Gambetta, par son prestige personnel, amoureux de l’armée à qui il promettait la Revanche, sachant lui parler et très au fait des questions militaires, imposait aux chefs. À sa mort, comme les intransigeants se réjouissaient, un révolutionnaire, de l’espèce qui est perspicace[1], s’écria : « Les imbéciles, ils ne voient pas que les généraux sont délivrés ! » La plupart des officiers furent de cœur avec Boulanger ; hors quelques esprits réfléchis, qui restèrent silencieux, tous se prononcèrent avec colère contre la Revision, se précipitèrent sur cette occasion de réagir contre la démocratie.

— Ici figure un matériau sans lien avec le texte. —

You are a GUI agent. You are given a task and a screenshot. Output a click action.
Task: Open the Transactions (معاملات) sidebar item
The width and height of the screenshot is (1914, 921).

Nul prétexte ne pouvait être pire que cette question de justice. Armée et nation sont aujourd’hui frappées d’une même cécité ; demain, quand il sera éclairé, le peuple, oublieux qu’il a été aveugle, ne pardonnera pas aux chefs de l’avoir été, réagira contre l’institution militaire.

Pour l’instant, l’armée n’avait jamais été plus populaire ni plus adulée par les partis. On ne parlait, par une étrange interversion des rôles, que de la défendre. Dès qu’un régiment débouchait, les passants couraient, comme à son secours, pour l’acclamer. Pellieux multipliait les occasions de se faire applaudir.

Ce militarisme n’avait rien, d’ailleurs, de belliqueux.

  1. Lissagaray. — Il tint le propos à Ranc.